Gedenken

Politiker möchte mehr Stolpersteine für Opfer des NS-Regimes

Im Februar 2017 hatte der Künstler Gunter Demnig den Stolperstein für Franz Frerich auf dem Rathausplatz verlegt

Im Februar 2017 hatte der Künstler Gunter Demnig den Stolperstein für Franz Frerich auf dem Rathausplatz verlegt

Foto: Heinz-Werner Rieck

heiligenhaus.   Rainer Köster von den Linken hat eine Liste mit 15 weiteren jüdischen Mitbürgern aus der Stadt, die von den Nazis ermordet worden seien.

Wer aufmerksam durch das Heiligenhauser Stadtgebiet läuft, stößt auf insgesamt fünf im Boden verlegte „Stolpersteine“: Diese kleinen, quadratischen Messingsteine erinnern dabei an die Opfer des NS-Regimes, die wegen ihres Glaubens oder ihrer oppositionellen Überzeugung ermordet worden waren. Nach Ansicht des Linken-Politikers Rainer Köster müsste es aber deutlich mehr Stolpersteine in der Stadt geben.

So hat Köster eine Liste von 15 weiteren Menschen jüdischen Glaubens, die einen Bezug zu Heiligenhaus hatten und von den Nationalsozialisten getötet wurden – darunter sind Nachnamen wie Baum, Herz, Jacobs, Jonasson, Oss, Regensburg, Schieren, Schwabe und Ullmann. Die Liste stützt sich auf die Recherchen des pensionierten Langenberger Pfarrers Frank Overhoff, der über Jahrzehnte hinweg Daten zu jüdischen Mitbürgern in Niederberg und Umgebung zusammengetragen hat.

Stolpersteine-Aktion wurde 1992 ins Leben gerufen

Köster selbst erforscht seit rund 40 Jahren das Schicksal von NS-Verfolgten aus der Region. Doch: „Es wird immer schwieriger nachzurecherchieren, was aus den Menschen geworden ist, da immer weniger Zeitzeugen leben“, schildert der Kreistagsabgeordnete. Ihm sei es aber ein großes Bedürfnis, an die Ermordeten zu erinnern. Ein Weg dazu sei durch die Stolpersteine gegeben: „Sie bieten eine praktische und realistische Möglichkeit, auf die Opfer des Nationalsozialismus’ hinzuweisen.“

Ins Leben gerufen wurde die Stolpersteine-Aktion im Jahr 1992 durch den Frechener Künstler Gunter Demnig. Er verlegt die Quader meist vor dem letzten Wohnort der Opfer. „Jeder Stolperstein kostet 120 Euro, oft werden sie aus Spenden, zum Beispiel von Firmen, finanziert“ schildert Linken-Politiker Rainer Köster.

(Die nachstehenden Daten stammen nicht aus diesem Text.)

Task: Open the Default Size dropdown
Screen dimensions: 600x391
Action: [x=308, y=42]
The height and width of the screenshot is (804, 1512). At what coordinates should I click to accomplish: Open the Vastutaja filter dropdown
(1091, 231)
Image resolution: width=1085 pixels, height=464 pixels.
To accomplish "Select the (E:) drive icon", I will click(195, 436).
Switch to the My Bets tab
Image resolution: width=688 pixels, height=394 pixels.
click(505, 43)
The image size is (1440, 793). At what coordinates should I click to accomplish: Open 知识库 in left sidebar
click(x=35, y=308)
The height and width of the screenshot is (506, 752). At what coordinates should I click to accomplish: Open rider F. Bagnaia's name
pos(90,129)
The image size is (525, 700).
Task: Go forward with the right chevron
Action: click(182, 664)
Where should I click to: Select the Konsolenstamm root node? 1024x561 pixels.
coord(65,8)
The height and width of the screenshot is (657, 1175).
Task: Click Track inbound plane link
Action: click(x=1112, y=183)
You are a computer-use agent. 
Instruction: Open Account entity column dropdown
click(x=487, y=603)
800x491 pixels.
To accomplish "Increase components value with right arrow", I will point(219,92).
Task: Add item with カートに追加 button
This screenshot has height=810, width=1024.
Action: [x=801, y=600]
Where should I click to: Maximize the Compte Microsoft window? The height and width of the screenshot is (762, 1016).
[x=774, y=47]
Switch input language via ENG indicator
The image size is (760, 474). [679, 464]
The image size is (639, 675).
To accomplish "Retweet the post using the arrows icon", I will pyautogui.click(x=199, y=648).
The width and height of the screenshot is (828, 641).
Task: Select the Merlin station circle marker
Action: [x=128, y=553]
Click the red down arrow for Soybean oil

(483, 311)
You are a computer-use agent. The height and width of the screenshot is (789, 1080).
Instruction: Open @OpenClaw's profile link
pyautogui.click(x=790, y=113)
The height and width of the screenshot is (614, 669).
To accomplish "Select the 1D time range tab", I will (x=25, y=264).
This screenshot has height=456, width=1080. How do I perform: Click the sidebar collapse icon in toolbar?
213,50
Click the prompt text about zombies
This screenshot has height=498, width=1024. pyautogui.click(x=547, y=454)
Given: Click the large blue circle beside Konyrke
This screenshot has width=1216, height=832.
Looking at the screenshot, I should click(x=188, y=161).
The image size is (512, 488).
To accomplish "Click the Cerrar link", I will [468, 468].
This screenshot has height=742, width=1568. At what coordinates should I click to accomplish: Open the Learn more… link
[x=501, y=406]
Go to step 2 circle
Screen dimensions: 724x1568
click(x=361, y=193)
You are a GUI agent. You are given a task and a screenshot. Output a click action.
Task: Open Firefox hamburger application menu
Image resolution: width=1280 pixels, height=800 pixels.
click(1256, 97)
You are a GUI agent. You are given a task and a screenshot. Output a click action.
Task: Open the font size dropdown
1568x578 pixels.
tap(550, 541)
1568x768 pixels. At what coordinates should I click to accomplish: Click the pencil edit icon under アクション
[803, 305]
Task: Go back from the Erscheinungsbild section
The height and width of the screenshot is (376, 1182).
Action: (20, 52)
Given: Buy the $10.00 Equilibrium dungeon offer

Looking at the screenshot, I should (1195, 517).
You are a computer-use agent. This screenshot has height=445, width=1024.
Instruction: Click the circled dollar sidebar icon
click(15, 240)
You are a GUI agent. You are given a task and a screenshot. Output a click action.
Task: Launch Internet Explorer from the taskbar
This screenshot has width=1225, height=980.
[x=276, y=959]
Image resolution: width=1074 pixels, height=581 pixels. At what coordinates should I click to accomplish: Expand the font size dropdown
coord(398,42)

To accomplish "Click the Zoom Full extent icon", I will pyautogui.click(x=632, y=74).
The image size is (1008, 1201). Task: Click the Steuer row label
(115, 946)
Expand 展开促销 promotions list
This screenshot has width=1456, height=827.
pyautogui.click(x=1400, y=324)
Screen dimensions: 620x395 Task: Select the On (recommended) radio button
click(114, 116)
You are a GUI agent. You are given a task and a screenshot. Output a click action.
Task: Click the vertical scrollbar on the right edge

Auch eine Gedenktafel für alle Opfer wäre möglich

Anstelle der 15 neuen Erinnerungssteine, die der pensionierte Lehrer gerne in Heiligenhaus hätte, könnte sich Köster aber auch eine zentrale Gedenktafel, etwa am Rathausplatz, vorstellen. Probleme mit der Stadt würde er nicht erwarten: „Heiligenhaus war bislang sehr kooperativ.“ Auf der Gedenktafel könnten dann auch dir Namen der acht Juden stehen, die in Heiligenhaus geboren wurden oder wohnhaft waren und für die bereits in Hilden ein Stolperstein verlegt worden ist.

Auch Stadtarchivar Hartmut Nolte hält Stolpersteine für sehr wichtig, damit das Unfassbare nicht in Vergessenheit gerät. Denn: „Diese Gedenksteine dokumentieren, dass Menschen während der NS-Diktatur ums Leben gekommen sind“, meint Nolte. Er plant auch unter anderem in Zusammenarbeit mit Ruth Ortlinghaus vom Arbeitskreis Stadtmarketing, künftig eine Publikation mit dem Titel „Die Geschichte der Juden in Heiligenhaus“ zu veröffentlichen.

>>HIER SIND DIE FÜNF STOLPERSTEINE VERLEGT

  • Die Stolpersteine in Heiligenhaus erinnern an folgende NS-Opfer: Franz Frerich (auf dem Rathausplatz) sowie an der Hauptstraße 165 an Adele Jacobs.


  • An der Hauptstraße 252 sind zwei Gedenksteine für das Ehepaar Karl und Rosa Aron verlegt. Und am Südring in Höhe der Hausnummer 181 wird Artur Jacobs gedacht.